No hubo nadie -y nadie, en este caso, es rigurosamente nadie- que se privara de afirmar lo evidente: debía ser así. Marini falleció a la hora de cerrar una edición, en la redacción de un diario -la de El Laborista, otro de sus empleos- y con el horizonte del deporte como última tarea. Nadie, tampoco nadie, en las páginas que informaron y se dolieron por semejante pérdida dejó de marcar que se iba uno de los grandes del periodismo deportivo y que lo había hecho en su ley, a su modo, escribiendo. Nadie, muchos menos, se salteó esa señal en los rituales de la despedida: ni Félix Daniel Frascara, que labró un discurso a la altura de sus notas fabulosas, ni Julián Centeya, poeta porteño, que conmovió a una multitud. Nadie y tampoco Arnoldo, quien, a la mañana siguiente, la mirada clavada en Crítica, confirmó que abundaba en hermanos de sentimiento: los periodistas nóveles de Crítica se definían, en unas líneas espléndidas, como hijos de Marini.

De ahí en más, Arnoldo continuó con su devenir de papá y de laburante, de amigo y de futbolero, de charlista encantador y de observador implacable de los diarios, de hincha de Boca y, desde los años ochenta, de abuelo. De Marini se acordó con una sonrisa irrompible y en muchas situaciones. Una, predecible, en cada mención ocasional a la gira de 1925. Otra, óptima, en cada mirada a la medalla brillante.
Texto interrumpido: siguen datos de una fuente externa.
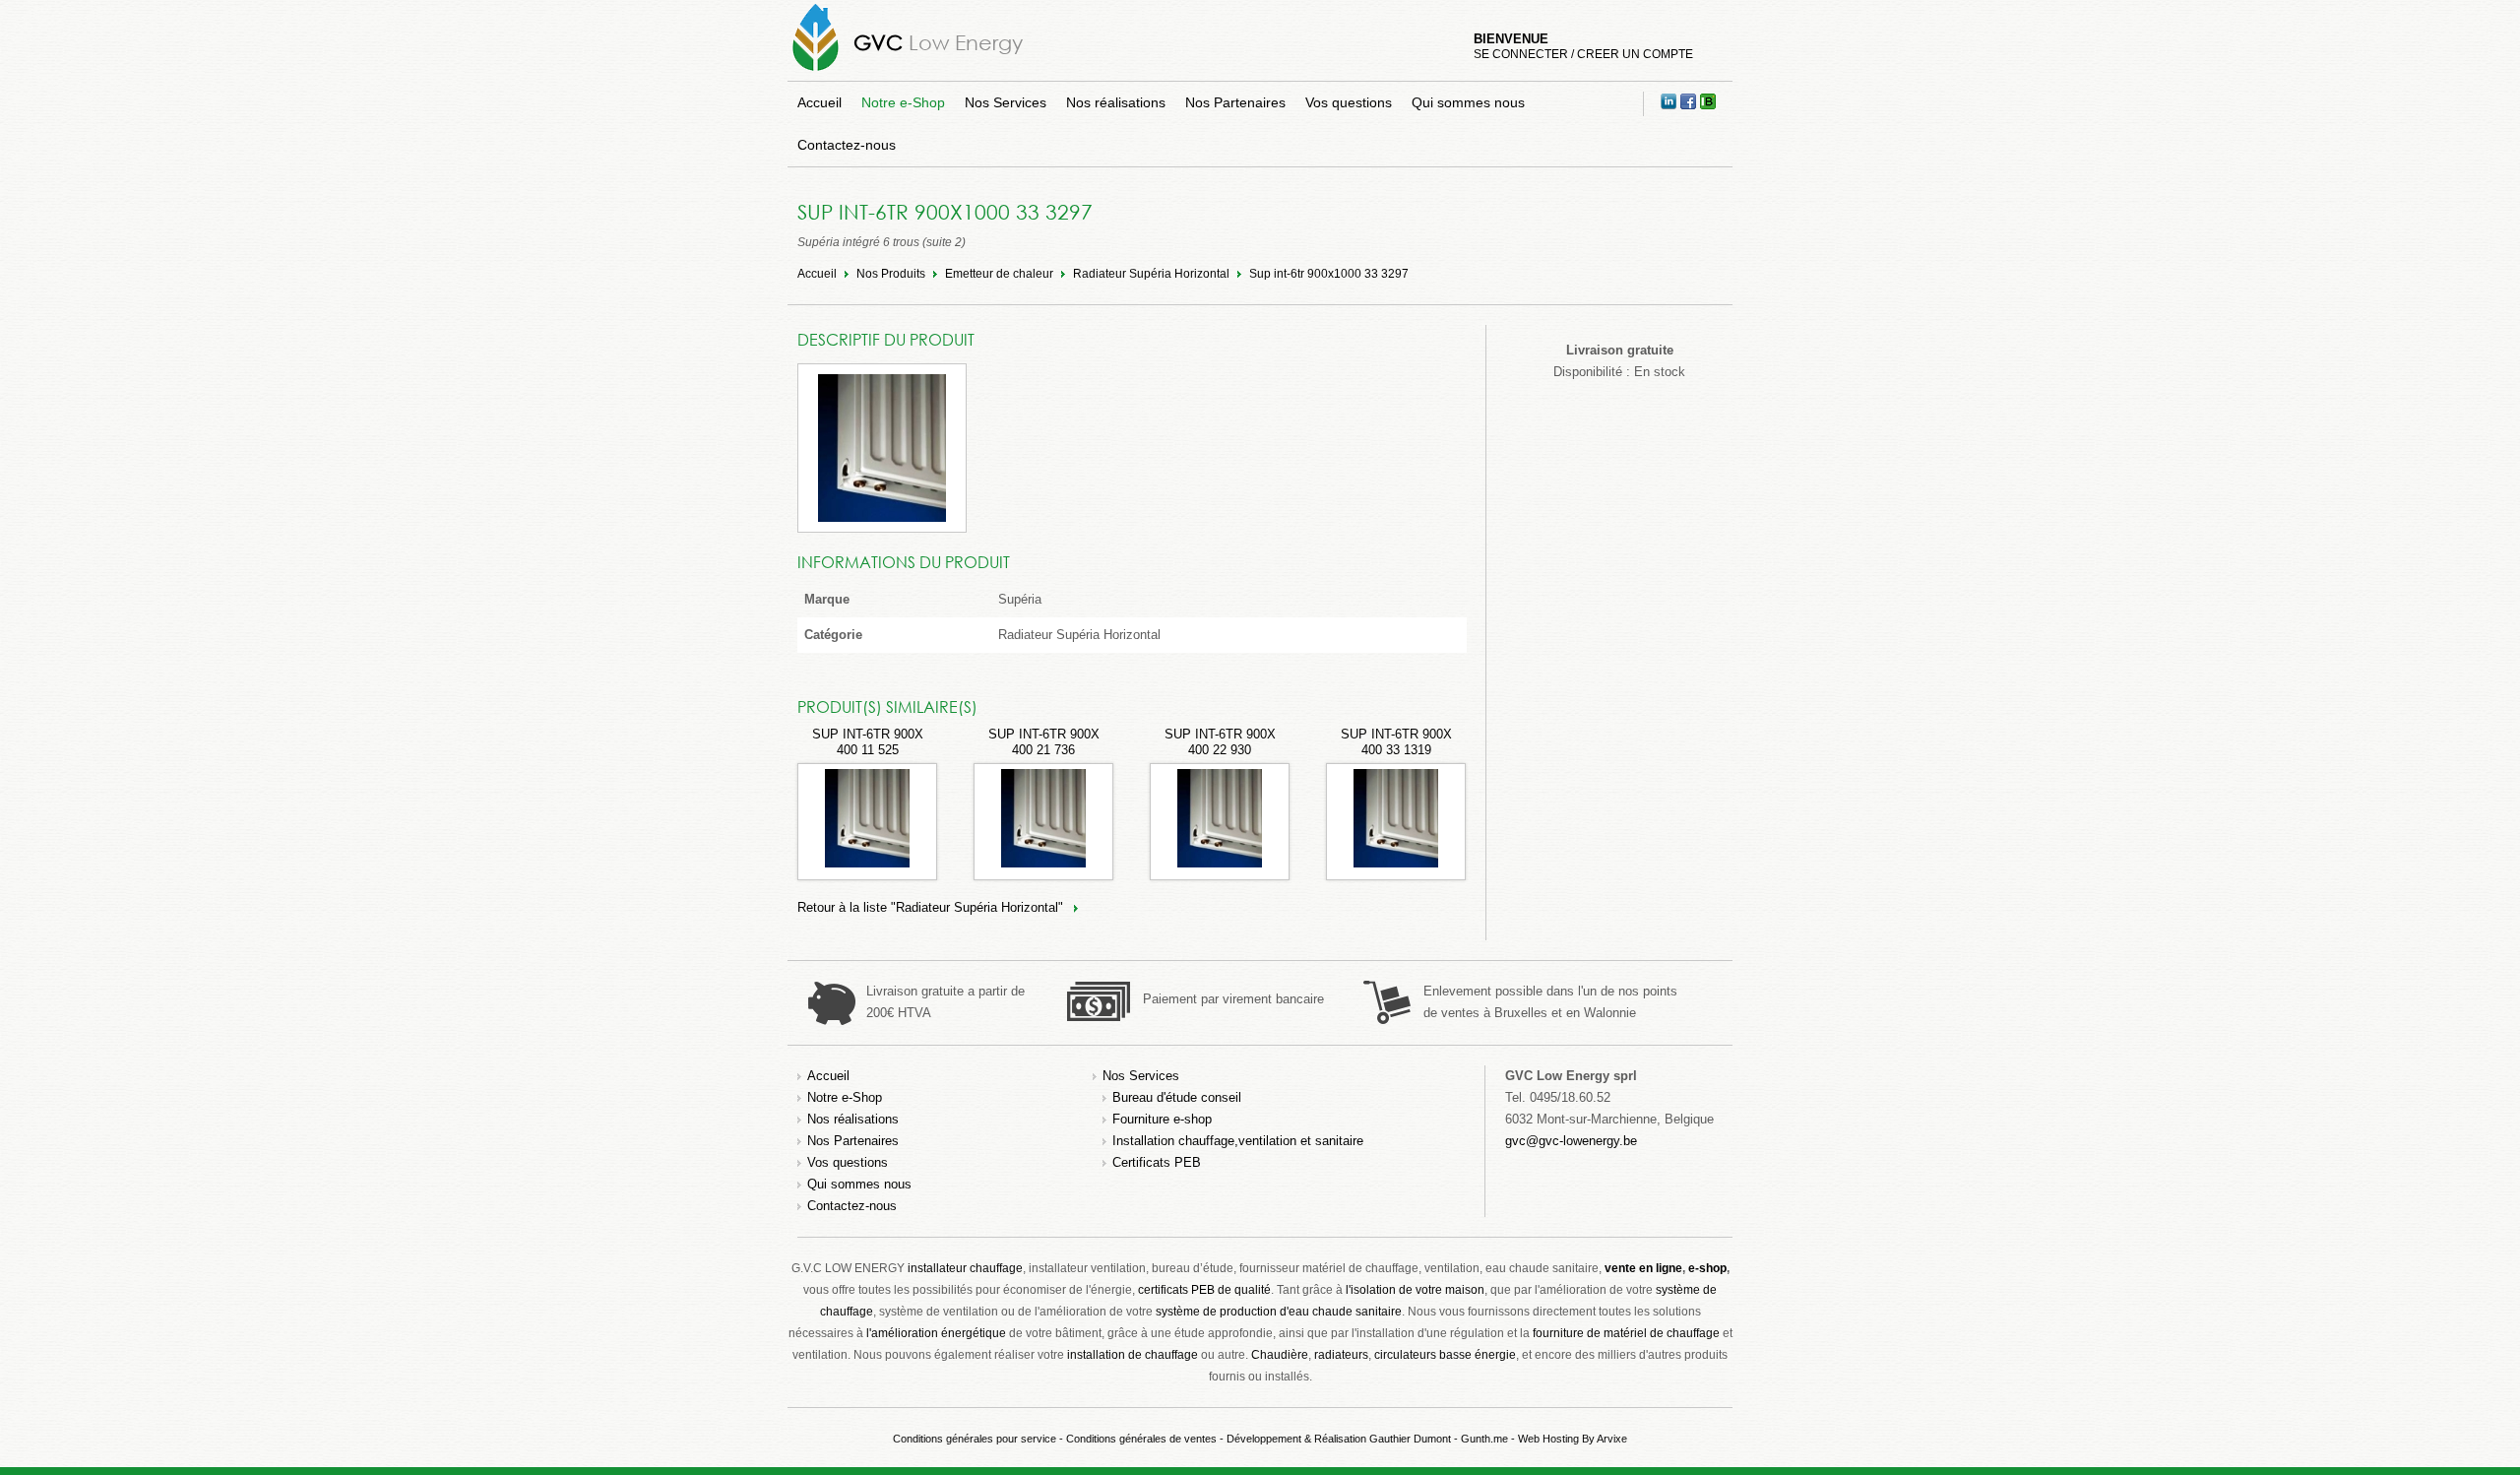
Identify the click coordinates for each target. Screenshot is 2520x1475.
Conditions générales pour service (974, 1438)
Precisamente de cara a la medalla, Arnoldo meditó durante la tarde en la que determinó que esos brillos podían y debían encender otros ojos. Se prometió, entonces, que sería un regalo para su primer nieto varón. Caballero de palabra, cumplió. En el primer día del mejor de sus mayos, marchó acelerado hacia una maternidad de Buenos Aires y estrenó su papel de abuelo con la piel conmocionada y con la medalla en la mano. Julio César, ese nieto, tejió desde la fundación de sus días una lluvia de complicidades felices con ese abuelo. Quizás por eso Arnoldo nunca necesitó explicarle por qué esa joya era una joya.

Hay dos clases de legados: los que pasan de largo rumbo a los trámites y los que se afincan en el corazón. Julio César gozó de suerte, suerte gigante, en dos circunstancias: le traspasaron un legado de la segunda clase y le tocó un abuelo como Arnoldo. En eso pensó en marzo del 2006, cuando Arnoldo, más que coherente, destinó su último domingo a oír un partido por la radio, tan de Boca como desde el principio y tan de Boca como cada uno de sus nietos. Y en eso pensó, también, unos días después, cuando Arnoldo se fue, querido hasta todo y por todos, envuelto en una bandera azul y amarilla.

Lo debe haber pensado, de nuevo, durante estas semanas, al transcurrir el cumpleaños noventa de una gira imborrable, o en el instante en el que Violeta, su hija de un año, la bisnieta del gran Arnoldo, la heredera del gran Hugo Marini, acarició por primera vez aquella vieja medalla. Es una chiquita de belleza cósmica y la espera un porvenir hermoso. Por si fuera poco, tiene una garantía: ya sabe que la vida brilla.